Çünkü, orası kaçakçılık bölgesi, bunu bilmeyen Allah'ın kulu yok.
Orada her gün hareketlenme yaşanıyor.
Mazot ve sigara kaçakçıları sürekli olarak sınırı aşıp gidiyor, sonra da geri dönüyor.
ABD de durumun farkında, bölgedeki askerler de, Genelkurmay Karargahı da, orada yaşayan vatandaşlar da... Üstelik, olaydan birkaç ay önce biz bile yazdık.
Kaçakçılık faaliyetlerini gündeme getirip, yetkilileri açıkça yer göstererek uyardık.
O zaman harekete geçen olmadı.
ABD üç ya da beş gün önce o bölgedeki kaçakçıların "PKK'lı olup olmadıklarının sorgulanmasını" istemedi. Nedense ABD istihbaratı o gün geldi. İlginçtir, yine o gün başka kaynaklardan da "Bunlar PKK'lı" bilgileri yağdı.
Bizimkiler de diyorlar ki:
- İstihbarat, yerel kaynaklardan alındı ve operasyon başladı. Şu tesadüfe bakın: Bizim "yerel" dediğimiz istihbarat kaynakları ile ABD aynı gün harekete geçiyor. O gün, ABD'nin Predator görüntüleriyle de desteklenen "çok yoğun istihbarat" akıyor.
Geldiğimiz noktada asıl sorulması gereken soru şu:
- Bizim "yerel" dediğimiz o istihbarat kaynakları acaba ne kadar yerel?

* * *
Cevabı bulunması gereken bir başka önemli soru daha var:
- Uludere'de 34 kaçakçının hayatını kaybetmesine yol açan o hava operasyonu kimin işine yaradı?
Hükümetin mi?
Hayır, bu operasyonla Hükümet ciddi sıkıntı içine girdi!
Askerin mi?
O da olamaz. Asker "beceriksizlikle" suçlandı. Karizmayı çizdirdi, kelimenin tam anlamı ile madara oldu!
Kaçakçının mı?
Tabii ki değil. Kaçakçılar hem aile fertlerini toprağa verdiler, hem de geçici bir süre iş yapamadılar!
Olayın tek kazananı var, o da PKK terör örgütü. Bir taşla iki kuş birden vurdu.
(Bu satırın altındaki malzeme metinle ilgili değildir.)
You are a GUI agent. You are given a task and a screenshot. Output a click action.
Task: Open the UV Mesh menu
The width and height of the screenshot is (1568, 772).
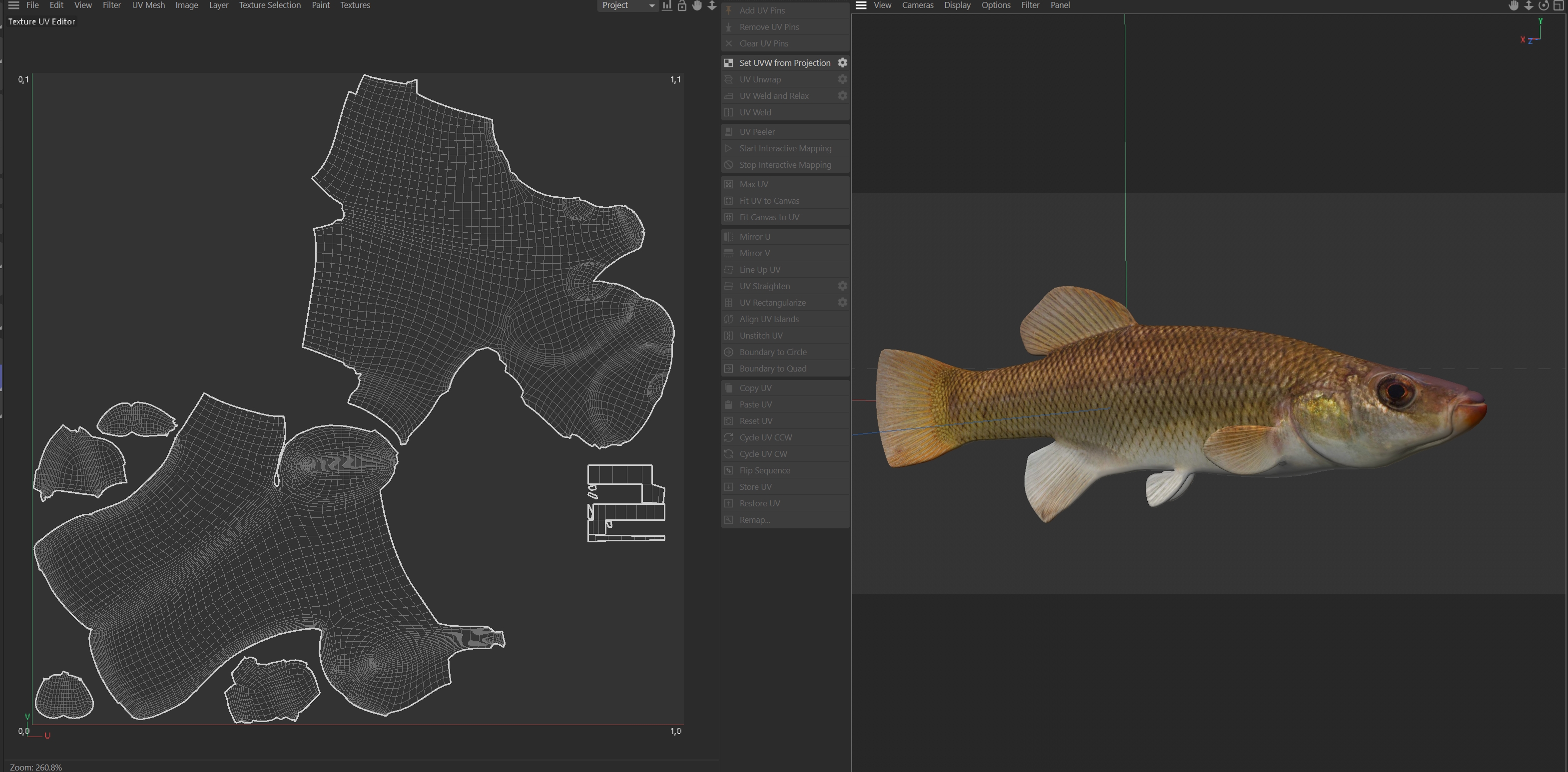click(148, 5)
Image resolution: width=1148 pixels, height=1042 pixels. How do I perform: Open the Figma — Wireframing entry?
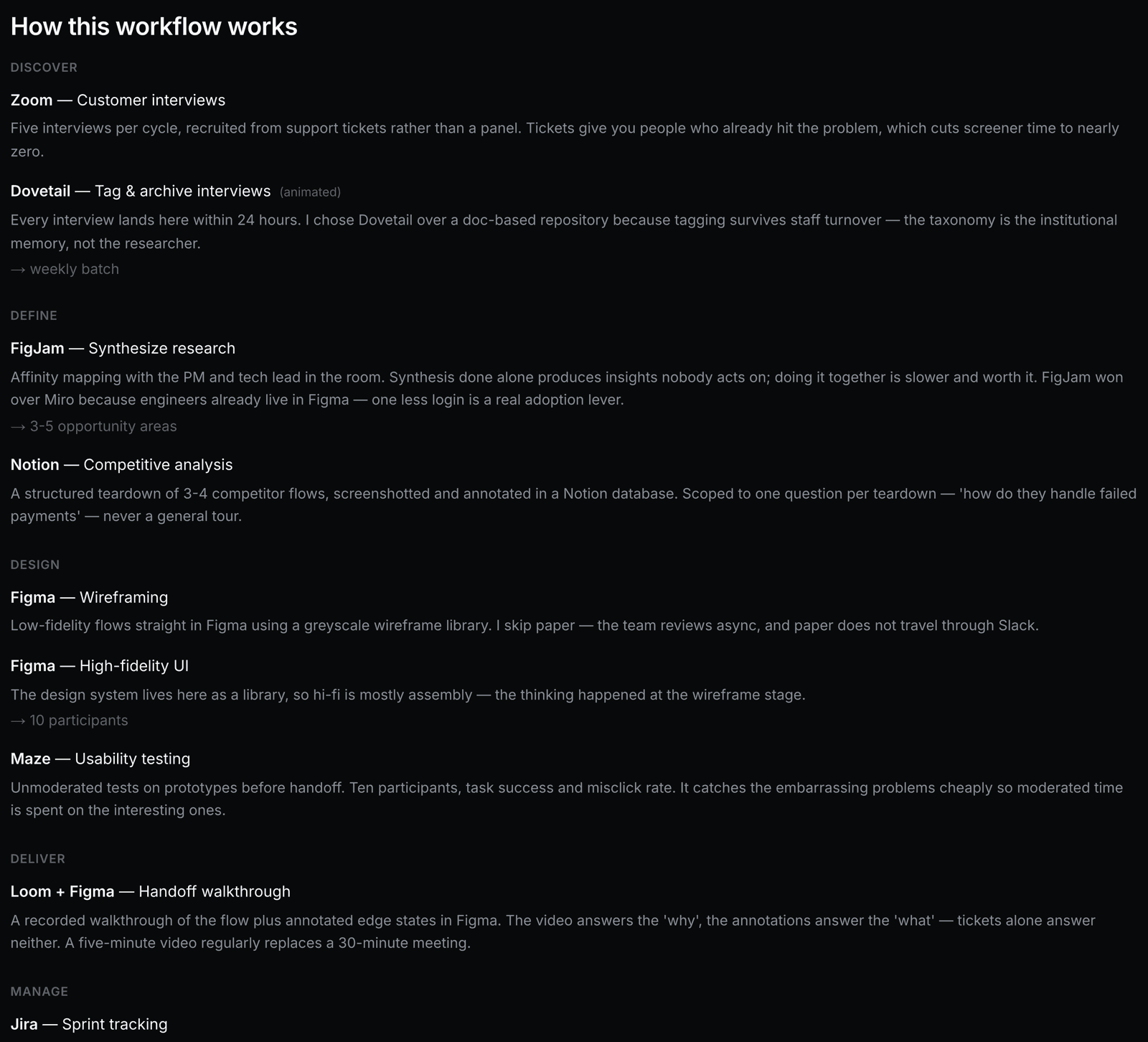tap(89, 597)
Hem bir daha aynı hataya düşmekten korkan TSK'yı psikolojik baskı altına aldı. Hem de olayı alabildiğine kullanıp istismar etme imkânı buldu.
ABD'ye gelince...
O
'nun sırtında yumurta küfesi yok.
Baksanıza tereyağından kıl çeker gibi işin içinden sıyrıldı. Önce istihbaratı verdi; şimdi de Türkiye'yi "Bizi dinlemedi" diye suçluyor!

* * *
Olaya doğru teşhis koyabilmek için biraz da geçmişe bakmak lazım:
Bu ABD değil mi bize "kırmızı çizgilerimizi" çiğneten? 36. Paralel'e bir çizgi çekip, bizim yardımımızla o bölgede Türkiye'yi tehdit eden bir yapı oluşturan?
Eski Genelkurmay Başkanlarımız, "PKK'lı teröristlere yardım ediyorlar" açıklamalarını bu ABD'liler için yapmadılar mı?
Irak'ı işgalleri sırasında ABD'li subaylar sık sık Kandil'de boy göstermediler mi?
PKK'lılarla diyalog kurmadılar mı?
PKK, ABD işgalinin ardından Kuzey Irak'ta çok daha güçlenmedi mi? Türkiye için daha büyük bir bela haline gelmedi mi?
Sözün kısası...
Kılavuzumuz ABD olduğu müddetçe bizim burnumuz hiç pislikten kurtulmadı!